ФАРСМОДЕРН

Сергей Ожиганов

0

Сергей Ожиганов

ФАРСМОДЕРН

Человек плохо гармонирует с природой, потому что жить — означает быть отличным от мертвого вещества природы и страстно желать как можно позднее совпасть с ним. Природа отпускает нас от себя всего лишь на время; не зная или не принимая во внимание характеристик добродетели всякого человека, она равнодушно забирает нас через одной ей известное время.

Фрустрация сознания перед конечностью бытия неизбежно породила всемогущего и бесконечного Бога, который в глазах человека сделался ответственным за все в этом мире происходящее.

Однако за все время господства теократии Бог не дал человечеству счастливого примирения с действительностью. Мы фатально нетерпеливы, и сегодняшний успех для нас чаще всего ценнее завтрашних обещаний.

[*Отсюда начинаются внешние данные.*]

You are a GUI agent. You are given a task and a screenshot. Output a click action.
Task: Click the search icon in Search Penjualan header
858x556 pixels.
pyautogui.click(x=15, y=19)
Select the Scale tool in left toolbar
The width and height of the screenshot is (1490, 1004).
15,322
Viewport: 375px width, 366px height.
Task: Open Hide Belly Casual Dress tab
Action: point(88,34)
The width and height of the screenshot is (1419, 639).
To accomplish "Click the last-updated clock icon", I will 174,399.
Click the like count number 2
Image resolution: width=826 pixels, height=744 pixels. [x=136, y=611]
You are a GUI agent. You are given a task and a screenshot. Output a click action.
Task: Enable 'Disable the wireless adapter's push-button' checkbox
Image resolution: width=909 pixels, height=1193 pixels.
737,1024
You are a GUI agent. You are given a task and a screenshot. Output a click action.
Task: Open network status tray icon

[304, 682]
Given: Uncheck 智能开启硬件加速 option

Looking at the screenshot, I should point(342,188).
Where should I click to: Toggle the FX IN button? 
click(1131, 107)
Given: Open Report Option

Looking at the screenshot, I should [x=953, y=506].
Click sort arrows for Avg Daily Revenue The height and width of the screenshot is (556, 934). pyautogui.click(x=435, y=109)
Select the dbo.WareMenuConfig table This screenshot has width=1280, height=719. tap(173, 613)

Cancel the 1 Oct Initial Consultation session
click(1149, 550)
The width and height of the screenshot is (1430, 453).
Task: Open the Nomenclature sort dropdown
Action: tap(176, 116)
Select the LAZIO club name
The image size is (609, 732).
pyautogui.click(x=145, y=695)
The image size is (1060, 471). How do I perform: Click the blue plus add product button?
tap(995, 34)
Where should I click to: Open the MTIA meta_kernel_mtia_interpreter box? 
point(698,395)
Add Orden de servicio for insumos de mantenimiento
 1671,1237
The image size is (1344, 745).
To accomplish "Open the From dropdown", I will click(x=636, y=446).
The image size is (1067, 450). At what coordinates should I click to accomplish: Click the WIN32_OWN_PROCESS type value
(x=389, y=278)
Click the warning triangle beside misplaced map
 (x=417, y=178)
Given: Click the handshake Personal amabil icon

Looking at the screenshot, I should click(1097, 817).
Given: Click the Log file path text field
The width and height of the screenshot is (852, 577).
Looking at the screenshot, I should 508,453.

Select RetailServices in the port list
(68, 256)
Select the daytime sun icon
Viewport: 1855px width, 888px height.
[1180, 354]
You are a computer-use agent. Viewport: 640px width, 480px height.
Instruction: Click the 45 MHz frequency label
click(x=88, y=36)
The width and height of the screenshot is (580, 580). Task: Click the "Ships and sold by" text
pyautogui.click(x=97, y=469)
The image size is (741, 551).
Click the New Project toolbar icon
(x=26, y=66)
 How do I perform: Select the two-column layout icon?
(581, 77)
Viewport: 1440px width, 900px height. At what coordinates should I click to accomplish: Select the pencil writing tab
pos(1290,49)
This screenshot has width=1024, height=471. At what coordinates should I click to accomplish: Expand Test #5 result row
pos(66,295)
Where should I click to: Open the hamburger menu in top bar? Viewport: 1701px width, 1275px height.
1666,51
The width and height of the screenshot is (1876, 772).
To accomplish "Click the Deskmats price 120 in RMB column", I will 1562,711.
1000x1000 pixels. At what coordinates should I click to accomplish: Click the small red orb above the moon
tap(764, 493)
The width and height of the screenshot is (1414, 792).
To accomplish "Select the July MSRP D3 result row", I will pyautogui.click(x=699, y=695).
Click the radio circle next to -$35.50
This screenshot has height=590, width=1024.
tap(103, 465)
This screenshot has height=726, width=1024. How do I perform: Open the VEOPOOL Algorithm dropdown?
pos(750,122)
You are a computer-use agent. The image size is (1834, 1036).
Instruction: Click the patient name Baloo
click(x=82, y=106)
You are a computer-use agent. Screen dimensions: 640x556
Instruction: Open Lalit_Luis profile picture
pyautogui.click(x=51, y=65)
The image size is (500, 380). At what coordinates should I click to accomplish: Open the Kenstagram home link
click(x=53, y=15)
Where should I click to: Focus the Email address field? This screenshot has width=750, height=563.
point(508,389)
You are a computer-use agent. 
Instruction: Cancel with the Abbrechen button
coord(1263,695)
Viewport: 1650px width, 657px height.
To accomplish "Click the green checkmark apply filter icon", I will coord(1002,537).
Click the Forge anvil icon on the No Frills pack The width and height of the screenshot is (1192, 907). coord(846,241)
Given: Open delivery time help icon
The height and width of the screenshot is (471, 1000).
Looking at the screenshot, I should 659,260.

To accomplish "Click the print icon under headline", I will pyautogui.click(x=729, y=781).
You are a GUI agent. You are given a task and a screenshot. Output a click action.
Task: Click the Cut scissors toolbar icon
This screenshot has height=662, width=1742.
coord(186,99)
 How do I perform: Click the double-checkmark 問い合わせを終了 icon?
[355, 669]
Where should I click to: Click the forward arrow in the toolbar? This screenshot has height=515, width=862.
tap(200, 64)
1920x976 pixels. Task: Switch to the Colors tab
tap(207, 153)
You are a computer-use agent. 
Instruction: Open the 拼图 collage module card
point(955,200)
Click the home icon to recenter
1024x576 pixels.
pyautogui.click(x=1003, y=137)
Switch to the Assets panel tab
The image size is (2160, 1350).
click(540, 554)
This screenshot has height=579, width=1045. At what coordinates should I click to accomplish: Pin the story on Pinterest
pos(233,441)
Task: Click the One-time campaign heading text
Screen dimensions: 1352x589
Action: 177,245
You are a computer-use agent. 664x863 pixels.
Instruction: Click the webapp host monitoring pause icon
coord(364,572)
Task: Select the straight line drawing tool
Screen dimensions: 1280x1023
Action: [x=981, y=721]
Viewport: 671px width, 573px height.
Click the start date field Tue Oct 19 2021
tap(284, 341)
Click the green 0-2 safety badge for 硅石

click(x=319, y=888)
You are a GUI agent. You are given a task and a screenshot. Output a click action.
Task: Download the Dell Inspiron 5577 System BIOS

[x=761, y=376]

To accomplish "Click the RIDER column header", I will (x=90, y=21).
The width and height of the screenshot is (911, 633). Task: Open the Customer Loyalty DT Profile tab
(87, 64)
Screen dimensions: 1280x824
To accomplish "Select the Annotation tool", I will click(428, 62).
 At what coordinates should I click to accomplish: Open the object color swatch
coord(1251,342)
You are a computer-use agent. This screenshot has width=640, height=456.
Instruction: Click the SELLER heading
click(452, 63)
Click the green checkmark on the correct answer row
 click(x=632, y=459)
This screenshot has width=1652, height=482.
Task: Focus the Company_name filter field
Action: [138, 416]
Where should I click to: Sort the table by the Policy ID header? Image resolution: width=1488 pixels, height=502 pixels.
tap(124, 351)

Отсутствие видимого божественного вмешательства в дела человеческие рано или поздно должно было развязать общественную инициативу. Упование на внешние мистические силы перестало удовлетворять самых любопытных и активных, а самые просвещенные решились искать новые знания как об окружающей природе, так и подвергли сомнению и анализу существующие общественные установки.

Начавшееся в Европе в XIV-XV веках уникальное самоизменение всего уклада жизни принято называть модерном — эпохой, когда человек посмел вступить в соревнование с Богом и в диалоге с действительностью начал в большей степени полагаться на собственные силы. Христианское мировоззрение, сохраняя внешние черты общественной легитимности, начинает терять статус догмы, безусловно, применимой в повседневности, что означает ослабление ограничений на открытие новых путей общественного развития.

Западный мир, начинавшийся с вольницы греческого многобожия и распространивший свое влияние завоеваниями Александра Македонского практически на все человечество того времени, во времена владычества Римской империи попал в зависимость от творческой мысли иудеев — принял христианство, окончательно соединившее европейскую цивилизацию в единое целое. Именно такое целое оказалось на редкость неустойчивым, содержащим предпосылки бурного развития беспокойного человеческого духа, начался Прогресс — явление совершенно не известное ни античной цивилизации, ни народам Востока, породившим все современные религии.

Все человечество и каждый его представитель жаждут счастья, но представление о его сущности очень индивидуализировано, совсем как в русской поговорке: что русскому хорошо — то немцу смерть. Стремление немцев к системности, надежности и значительности дерзкий полуполяк Фридрих Ницше без тени иронии объясняет плохим пищеварением (особенности национальной немецкой кухни). Широта русского характера, граничащего с разгильдяйством и переходом всяких границ, по мнению историка С.М. Соловьева, обусловлена необъятными просторами русского государства. Французский постмодернист Жиль Делез саркастически заметил по этому поводу, что Декарт моментально сошел бы с ума, окажись он в России. Однако чуть больше ста лет назад несравненный Ницше в работе "Набеги несвоевременного" сказал о России, что она -"...единственная страна, у которой в настоящее время есть будущность, которая может ждать, может обещать; Россия — явление, обратное жалкой нервности мелких европейских государств...".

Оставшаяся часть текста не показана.